Task
What is needed is an exact reproduction of the lines from the one that contains "1024x927 pixels." through the end of the data, both included and nothing else, with pictures omitted.

☆ ☆ ☆

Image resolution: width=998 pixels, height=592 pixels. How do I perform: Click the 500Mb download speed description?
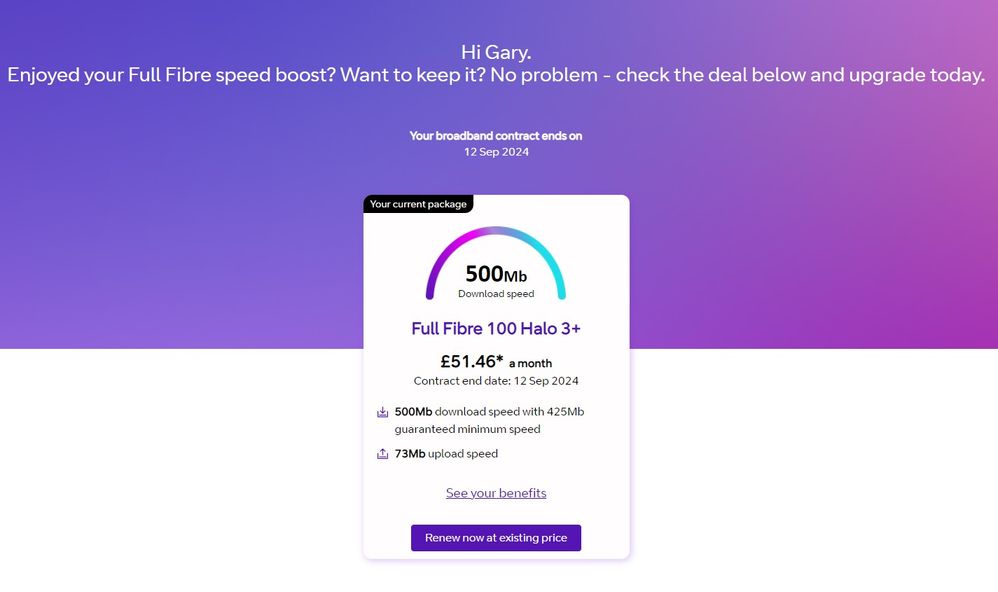[x=489, y=411]
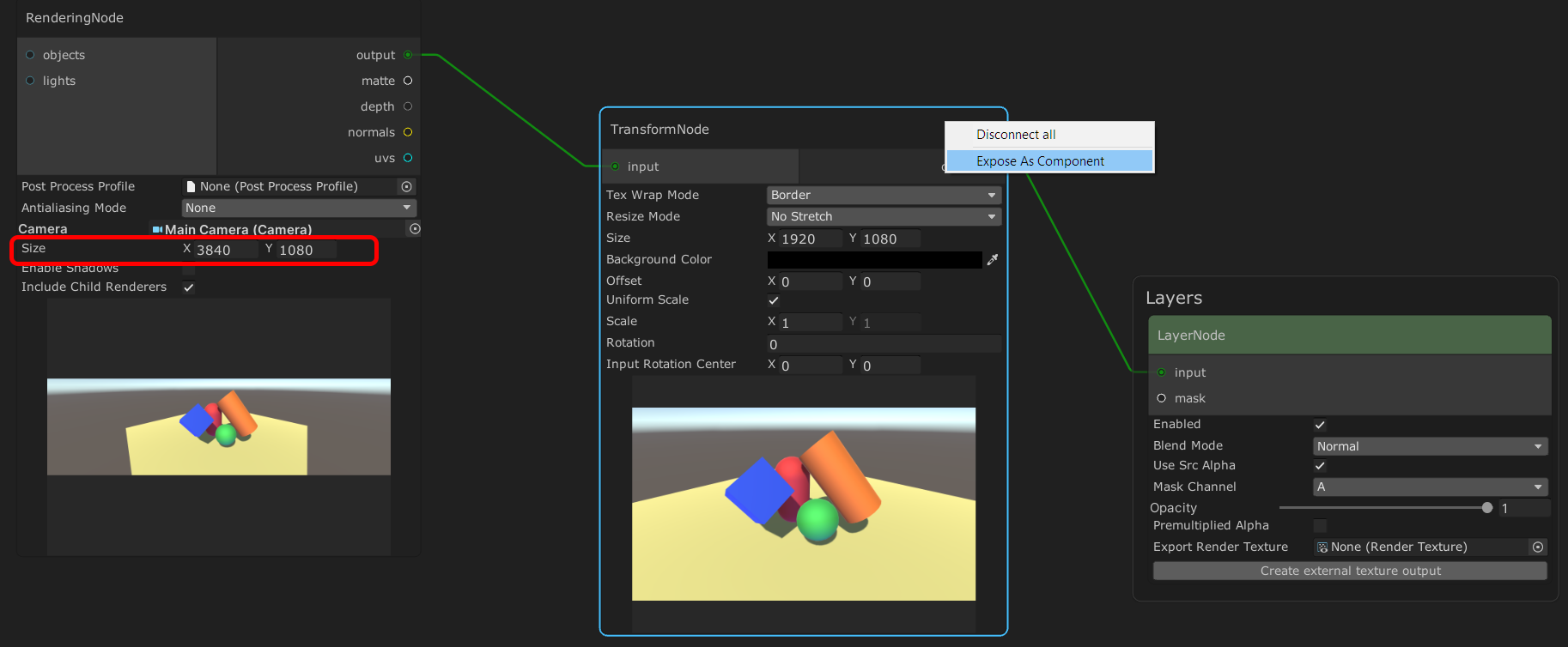The image size is (1568, 647).
Task: Click the output port of RenderingNode
Action: [x=408, y=55]
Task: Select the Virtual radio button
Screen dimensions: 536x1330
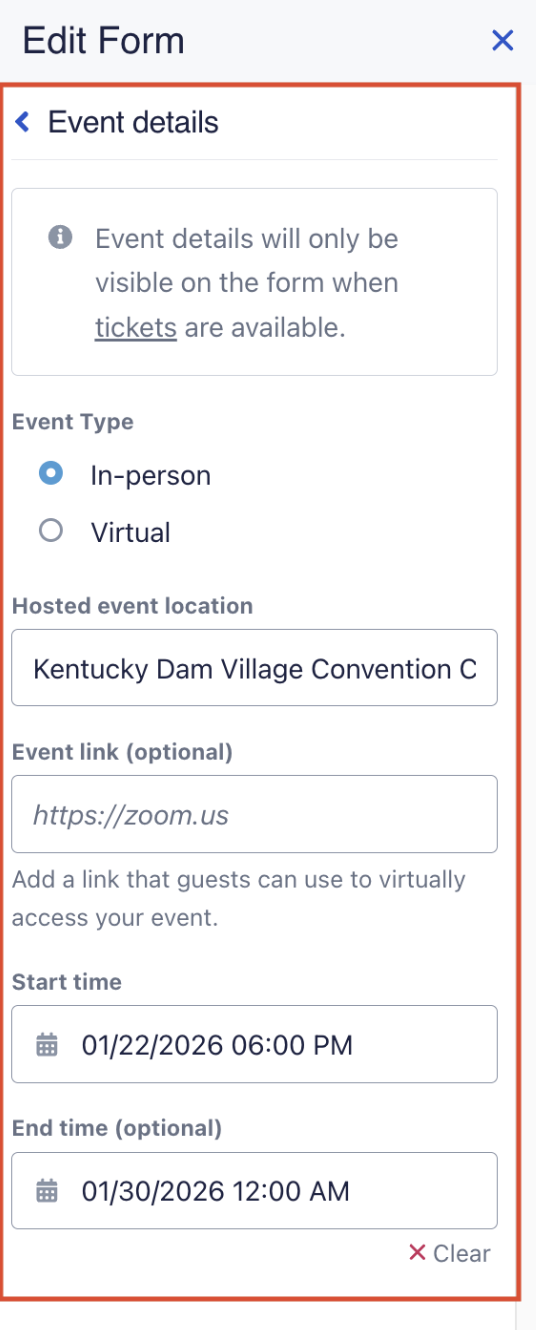Action: click(x=51, y=531)
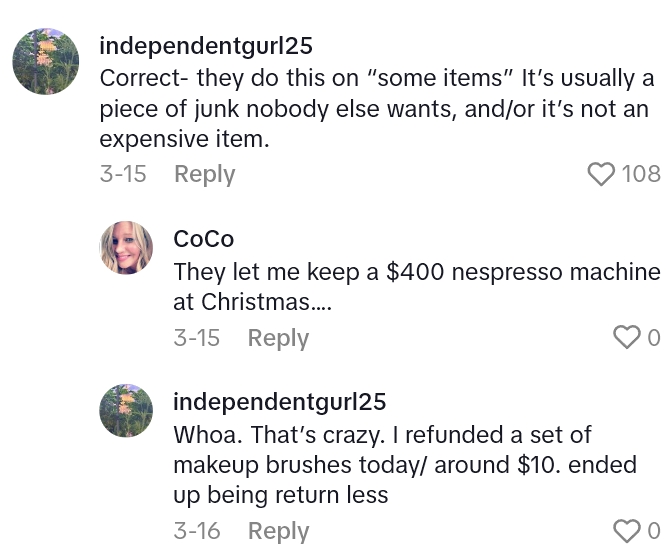
Task: Like independentgurl25's comment with 108 likes
Action: pyautogui.click(x=601, y=174)
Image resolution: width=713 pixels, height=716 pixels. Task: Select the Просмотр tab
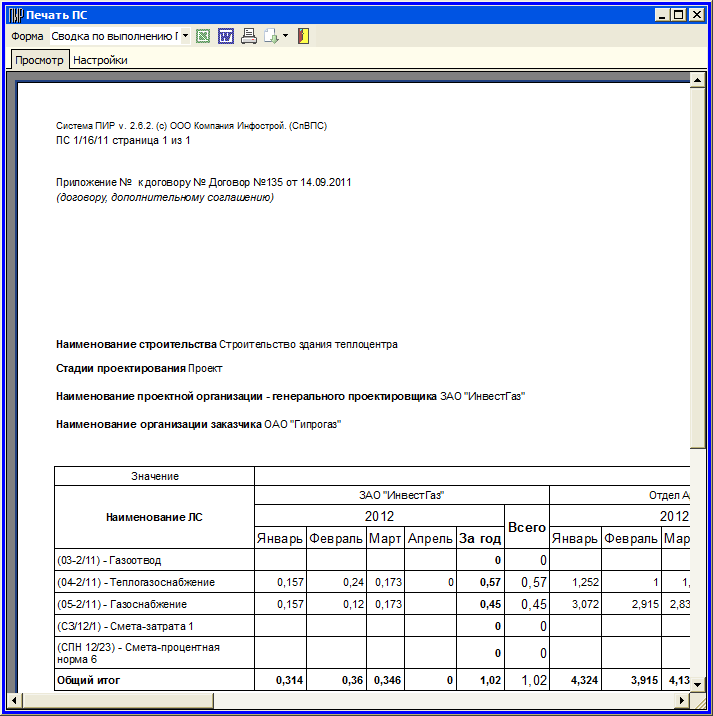click(x=39, y=60)
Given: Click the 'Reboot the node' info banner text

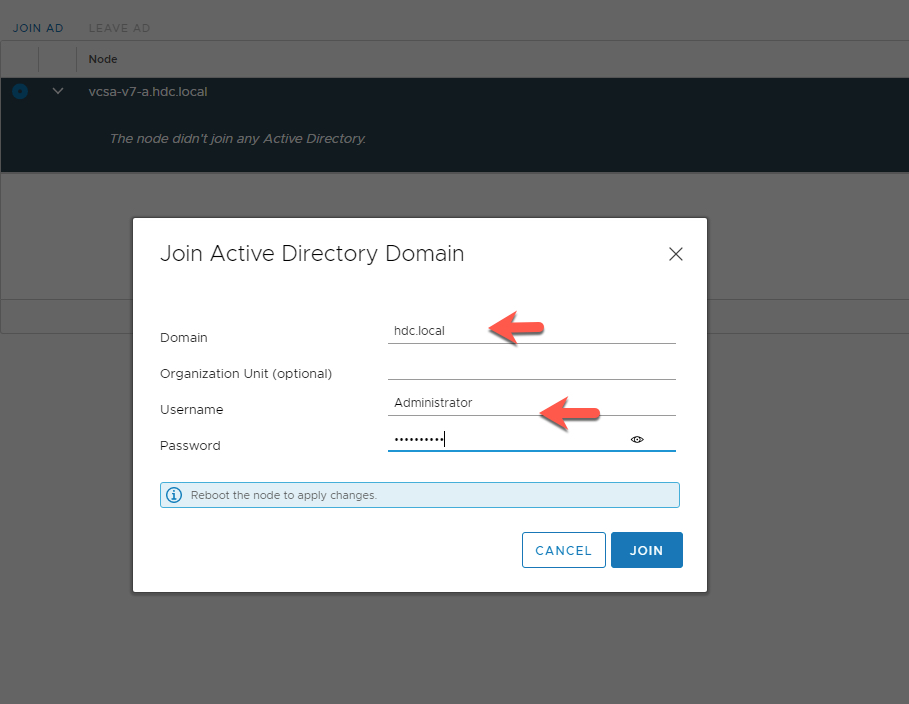Looking at the screenshot, I should pos(283,495).
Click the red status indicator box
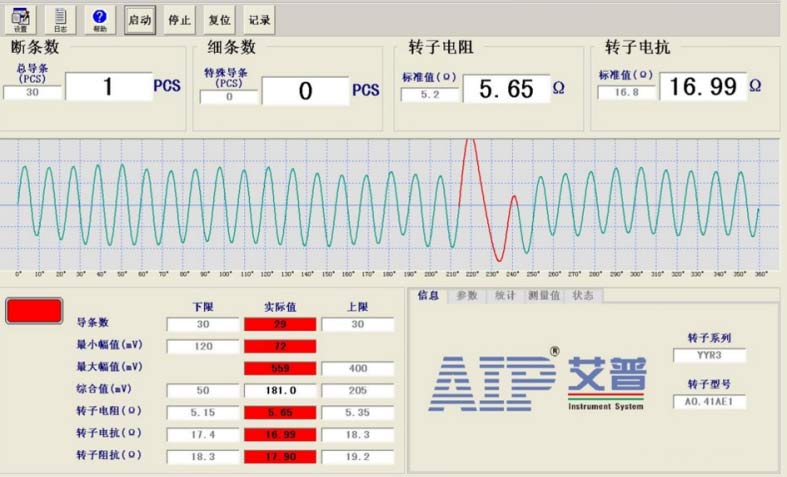 pos(34,310)
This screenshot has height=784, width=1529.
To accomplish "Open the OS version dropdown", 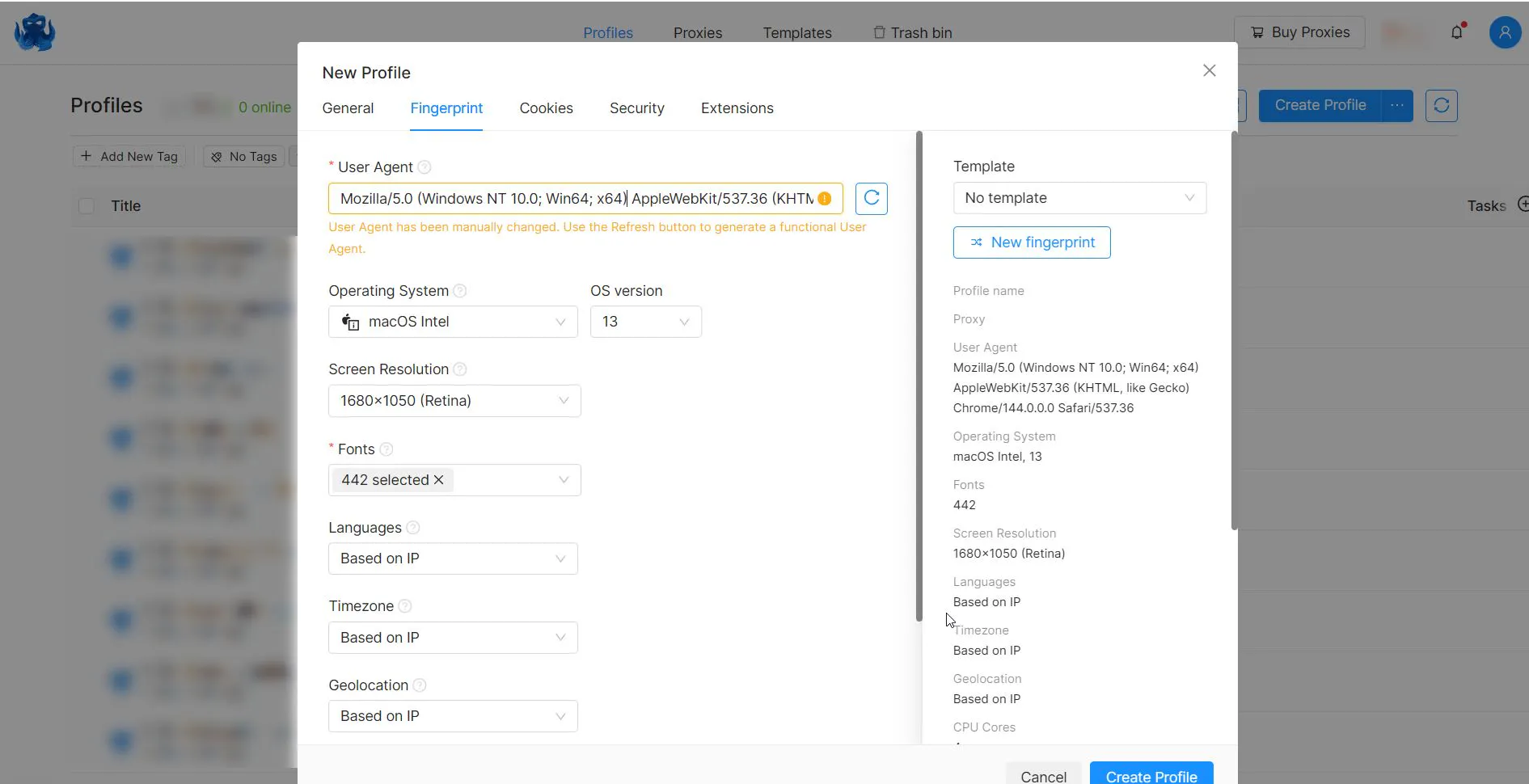I will [645, 322].
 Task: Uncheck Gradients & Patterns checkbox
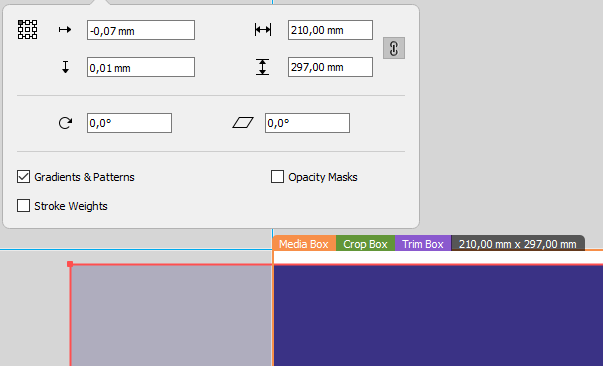(23, 177)
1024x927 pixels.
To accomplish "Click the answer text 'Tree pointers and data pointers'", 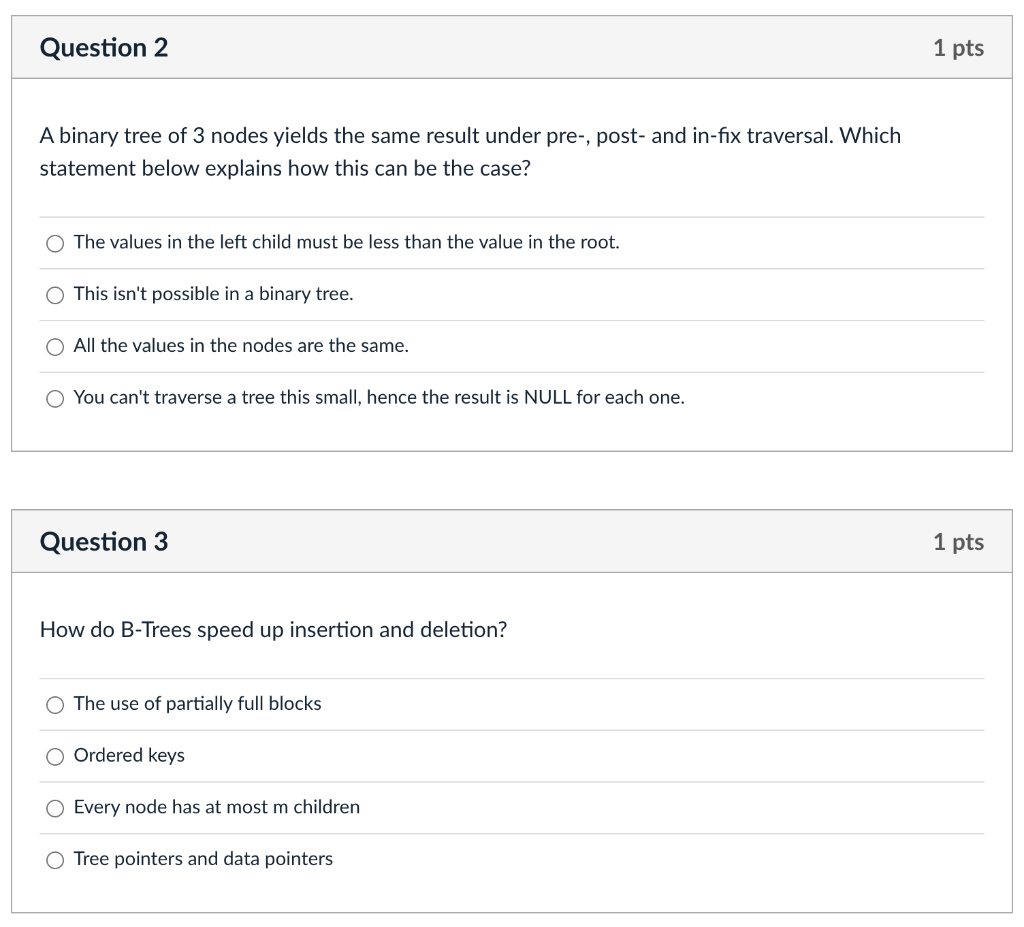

☆ ☆ ☆

Solved exercise
1024x927 pixels.
To accomplish "Click the answer text 'Tree pointers and data pointers'", 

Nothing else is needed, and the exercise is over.